■ Aim of the exercise ■
Reproduce the entries so that every line matches the original exactly.

[Start of Attachment]

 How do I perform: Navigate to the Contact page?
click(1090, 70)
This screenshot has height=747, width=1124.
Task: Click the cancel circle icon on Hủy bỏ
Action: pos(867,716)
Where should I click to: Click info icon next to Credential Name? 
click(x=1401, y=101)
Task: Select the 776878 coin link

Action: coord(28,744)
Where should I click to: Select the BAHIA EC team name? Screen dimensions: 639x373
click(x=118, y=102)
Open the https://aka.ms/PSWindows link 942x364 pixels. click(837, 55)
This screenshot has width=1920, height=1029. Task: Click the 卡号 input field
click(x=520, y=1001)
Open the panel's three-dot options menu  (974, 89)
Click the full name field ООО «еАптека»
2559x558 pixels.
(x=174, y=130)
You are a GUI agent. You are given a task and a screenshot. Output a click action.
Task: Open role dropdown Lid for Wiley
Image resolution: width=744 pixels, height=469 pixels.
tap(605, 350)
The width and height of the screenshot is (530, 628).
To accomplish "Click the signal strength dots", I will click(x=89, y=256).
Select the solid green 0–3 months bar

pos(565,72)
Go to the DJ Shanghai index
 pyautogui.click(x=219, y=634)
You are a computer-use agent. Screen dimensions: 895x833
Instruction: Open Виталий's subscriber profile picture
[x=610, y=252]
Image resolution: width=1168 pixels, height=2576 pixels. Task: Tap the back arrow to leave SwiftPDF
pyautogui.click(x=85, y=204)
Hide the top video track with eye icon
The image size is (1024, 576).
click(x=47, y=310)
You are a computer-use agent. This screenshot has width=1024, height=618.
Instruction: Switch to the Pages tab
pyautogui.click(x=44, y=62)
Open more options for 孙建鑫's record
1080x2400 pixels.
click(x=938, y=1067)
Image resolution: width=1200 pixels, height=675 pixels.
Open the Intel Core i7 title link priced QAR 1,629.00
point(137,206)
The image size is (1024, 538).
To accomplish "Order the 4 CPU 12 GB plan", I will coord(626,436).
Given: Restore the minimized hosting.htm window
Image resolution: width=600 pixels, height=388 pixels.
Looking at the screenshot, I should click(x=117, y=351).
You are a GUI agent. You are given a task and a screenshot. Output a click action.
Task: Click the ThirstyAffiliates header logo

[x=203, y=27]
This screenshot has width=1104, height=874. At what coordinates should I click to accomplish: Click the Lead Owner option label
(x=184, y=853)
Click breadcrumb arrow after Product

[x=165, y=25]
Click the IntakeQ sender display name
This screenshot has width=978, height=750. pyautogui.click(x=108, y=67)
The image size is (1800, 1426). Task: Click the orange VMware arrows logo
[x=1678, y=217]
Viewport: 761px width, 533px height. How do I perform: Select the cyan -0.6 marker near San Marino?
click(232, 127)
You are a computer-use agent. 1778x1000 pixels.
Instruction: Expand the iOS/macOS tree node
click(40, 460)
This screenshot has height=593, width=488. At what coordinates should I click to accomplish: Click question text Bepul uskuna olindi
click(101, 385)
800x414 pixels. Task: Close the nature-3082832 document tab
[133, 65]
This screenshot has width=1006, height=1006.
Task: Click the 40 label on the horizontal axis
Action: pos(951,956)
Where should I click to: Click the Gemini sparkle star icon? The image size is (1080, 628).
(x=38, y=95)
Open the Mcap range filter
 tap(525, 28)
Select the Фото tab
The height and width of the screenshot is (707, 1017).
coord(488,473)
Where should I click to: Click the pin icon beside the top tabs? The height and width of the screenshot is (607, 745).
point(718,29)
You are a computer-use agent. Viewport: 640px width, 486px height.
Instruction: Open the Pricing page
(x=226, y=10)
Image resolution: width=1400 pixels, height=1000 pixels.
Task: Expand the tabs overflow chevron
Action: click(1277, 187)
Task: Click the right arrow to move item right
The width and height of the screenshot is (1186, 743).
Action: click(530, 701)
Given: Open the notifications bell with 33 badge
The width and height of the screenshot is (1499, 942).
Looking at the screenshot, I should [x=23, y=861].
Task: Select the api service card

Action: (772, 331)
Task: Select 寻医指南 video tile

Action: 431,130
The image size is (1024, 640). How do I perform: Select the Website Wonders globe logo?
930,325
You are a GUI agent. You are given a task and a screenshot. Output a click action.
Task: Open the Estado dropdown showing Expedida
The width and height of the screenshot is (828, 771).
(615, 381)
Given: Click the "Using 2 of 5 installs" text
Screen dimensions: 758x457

[End of Attachment]

■ Result ■
 How do I perform: Navigate to the Contact page?
click(1090, 70)
This screenshot has height=747, width=1124.
Task: Click the cancel circle icon on Hủy bỏ
Action: pos(867,716)
Where should I click to: Click info icon next to Credential Name? 
click(x=1401, y=101)
Task: Select the 776878 coin link

Action: coord(28,744)
Where should I click to: Select the BAHIA EC team name? Screen dimensions: 639x373
click(x=118, y=102)
Open the https://aka.ms/PSWindows link 942x364 pixels. click(837, 55)
This screenshot has width=1920, height=1029. Task: Click the 卡号 input field
click(x=520, y=1001)
Open the panel's three-dot options menu  (974, 89)
Click the full name field ООО «еАптека»
2559x558 pixels.
(x=174, y=130)
You are a GUI agent. You are given a task and a screenshot. Output a click action.
Task: Open role dropdown Lid for Wiley
Image resolution: width=744 pixels, height=469 pixels.
tap(605, 350)
The width and height of the screenshot is (530, 628).
To accomplish "Click the signal strength dots", I will click(x=89, y=256).
Select the solid green 0–3 months bar

pos(565,72)
Go to the DJ Shanghai index
 pyautogui.click(x=219, y=634)
You are a computer-use agent. Screen dimensions: 895x833
Instruction: Open Виталий's subscriber profile picture
[x=610, y=252]
Image resolution: width=1168 pixels, height=2576 pixels. Task: Tap the back arrow to leave SwiftPDF
pyautogui.click(x=85, y=204)
Hide the top video track with eye icon
The image size is (1024, 576).
click(x=47, y=310)
You are a computer-use agent. This screenshot has width=1024, height=618.
Instruction: Switch to the Pages tab
pyautogui.click(x=44, y=62)
Open more options for 孙建鑫's record
1080x2400 pixels.
click(x=938, y=1067)
Image resolution: width=1200 pixels, height=675 pixels.
Open the Intel Core i7 title link priced QAR 1,629.00
point(137,206)
The image size is (1024, 538).
To accomplish "Order the 4 CPU 12 GB plan", I will coord(626,436).
Given: Restore the minimized hosting.htm window
Image resolution: width=600 pixels, height=388 pixels.
Looking at the screenshot, I should click(x=117, y=351).
You are a GUI agent. You are given a task and a screenshot. Output a click action.
Task: Click the ThirstyAffiliates header logo

[x=203, y=27]
This screenshot has width=1104, height=874. At what coordinates should I click to accomplish: Click the Lead Owner option label
(x=184, y=853)
Click breadcrumb arrow after Product

[x=165, y=25]
Click the IntakeQ sender display name
This screenshot has width=978, height=750. pyautogui.click(x=108, y=67)
The image size is (1800, 1426). Task: Click the orange VMware arrows logo
[x=1678, y=217]
Viewport: 761px width, 533px height. How do I perform: Select the cyan -0.6 marker near San Marino?
click(232, 127)
You are a computer-use agent. 1778x1000 pixels.
Instruction: Expand the iOS/macOS tree node
click(40, 460)
This screenshot has height=593, width=488. At what coordinates should I click to accomplish: Click question text Bepul uskuna olindi
click(101, 385)
800x414 pixels. Task: Close the nature-3082832 document tab
[133, 65]
This screenshot has width=1006, height=1006.
Task: Click the 40 label on the horizontal axis
Action: pos(951,956)
Where should I click to: Click the Gemini sparkle star icon? The image size is (1080, 628).
(x=38, y=95)
Open the Mcap range filter
 tap(525, 28)
Select the Фото tab
The height and width of the screenshot is (707, 1017).
coord(488,473)
Where should I click to: Click the pin icon beside the top tabs? The height and width of the screenshot is (607, 745).
point(718,29)
You are a computer-use agent. Viewport: 640px width, 486px height.
Instruction: Open the Pricing page
(x=226, y=10)
Image resolution: width=1400 pixels, height=1000 pixels.
Task: Expand the tabs overflow chevron
Action: click(1277, 187)
Task: Click the right arrow to move item right
The width and height of the screenshot is (1186, 743).
Action: click(530, 701)
Given: Open the notifications bell with 33 badge
The width and height of the screenshot is (1499, 942).
Looking at the screenshot, I should [x=23, y=861].
Task: Select the api service card

Action: (772, 331)
Task: Select 寻医指南 video tile

Action: 431,130
The image size is (1024, 640). How do I perform: Select the Website Wonders globe logo?
930,325
You are a GUI agent. You are given a task and a screenshot. Output a click action.
Task: Open the Estado dropdown showing Expedida
The width and height of the screenshot is (828, 771).
(615, 381)
Given: Click the "Using 2 of 5 installs" text
Screen dimensions: 758x457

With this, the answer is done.